**EXERCISE DIRECTIONS:** Using the records below, report how many lines hold "Куриные", with no extra text.

**PROVIDED DATA:**
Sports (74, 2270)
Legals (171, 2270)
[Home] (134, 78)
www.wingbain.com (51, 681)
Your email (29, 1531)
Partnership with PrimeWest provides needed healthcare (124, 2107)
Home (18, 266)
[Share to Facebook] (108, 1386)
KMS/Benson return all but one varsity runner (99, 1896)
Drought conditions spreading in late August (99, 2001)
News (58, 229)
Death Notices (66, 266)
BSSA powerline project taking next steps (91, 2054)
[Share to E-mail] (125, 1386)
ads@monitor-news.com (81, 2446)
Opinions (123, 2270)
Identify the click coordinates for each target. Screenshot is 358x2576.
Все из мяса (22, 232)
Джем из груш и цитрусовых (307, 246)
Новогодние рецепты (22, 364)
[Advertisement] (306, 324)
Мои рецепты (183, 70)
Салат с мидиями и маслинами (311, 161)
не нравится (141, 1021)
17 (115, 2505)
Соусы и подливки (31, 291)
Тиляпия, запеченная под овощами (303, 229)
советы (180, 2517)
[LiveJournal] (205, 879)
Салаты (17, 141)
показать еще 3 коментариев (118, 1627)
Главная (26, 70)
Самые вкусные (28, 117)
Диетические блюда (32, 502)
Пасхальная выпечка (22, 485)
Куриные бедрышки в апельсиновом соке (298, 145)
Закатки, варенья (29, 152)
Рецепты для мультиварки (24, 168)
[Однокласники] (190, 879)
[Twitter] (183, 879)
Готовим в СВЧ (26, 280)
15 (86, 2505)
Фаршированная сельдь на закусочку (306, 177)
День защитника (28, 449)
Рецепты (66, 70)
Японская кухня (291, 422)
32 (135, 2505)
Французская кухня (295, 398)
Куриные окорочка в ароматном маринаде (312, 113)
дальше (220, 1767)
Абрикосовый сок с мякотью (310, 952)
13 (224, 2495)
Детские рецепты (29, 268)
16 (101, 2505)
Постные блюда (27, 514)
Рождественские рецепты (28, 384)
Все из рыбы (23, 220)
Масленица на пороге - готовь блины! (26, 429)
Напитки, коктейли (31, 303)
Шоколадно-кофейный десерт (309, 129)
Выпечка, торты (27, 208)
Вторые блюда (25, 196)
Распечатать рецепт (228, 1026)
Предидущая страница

**EXERCISE RESULT:** 2